▸ **Your goal**
Provide the number of lines in the material containing the word "Given", with nothing added.

Source material below:

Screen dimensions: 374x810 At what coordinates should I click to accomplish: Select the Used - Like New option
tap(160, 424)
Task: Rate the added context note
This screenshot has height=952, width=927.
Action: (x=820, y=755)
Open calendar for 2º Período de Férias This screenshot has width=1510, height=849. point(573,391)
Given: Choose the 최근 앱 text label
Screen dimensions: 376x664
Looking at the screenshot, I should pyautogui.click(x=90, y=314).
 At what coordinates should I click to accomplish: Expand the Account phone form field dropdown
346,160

End of Source material.
Source material below:

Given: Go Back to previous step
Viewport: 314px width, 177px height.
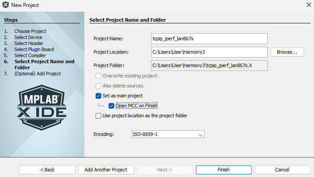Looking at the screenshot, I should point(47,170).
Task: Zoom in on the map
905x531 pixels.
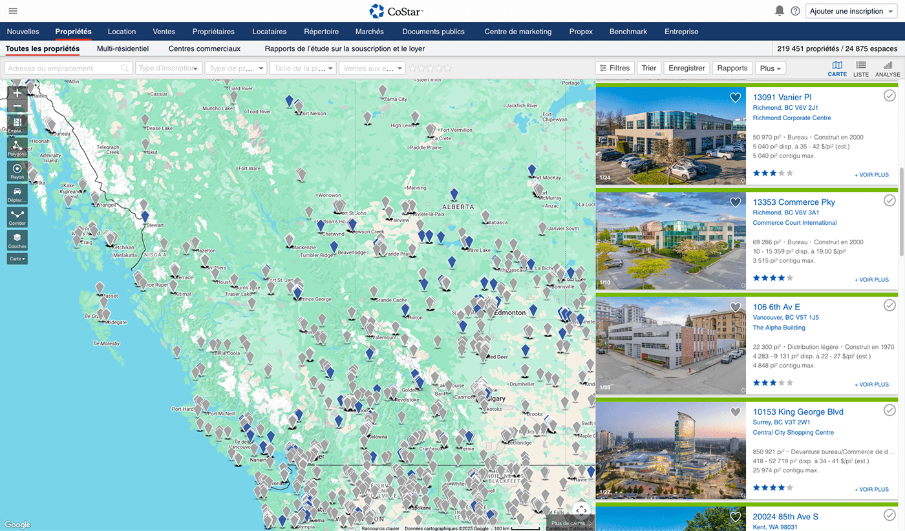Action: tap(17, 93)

End of Source material.
Source material below:

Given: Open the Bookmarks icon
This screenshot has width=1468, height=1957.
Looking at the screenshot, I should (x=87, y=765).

End of Source material.

▸ **Solution to this task**
3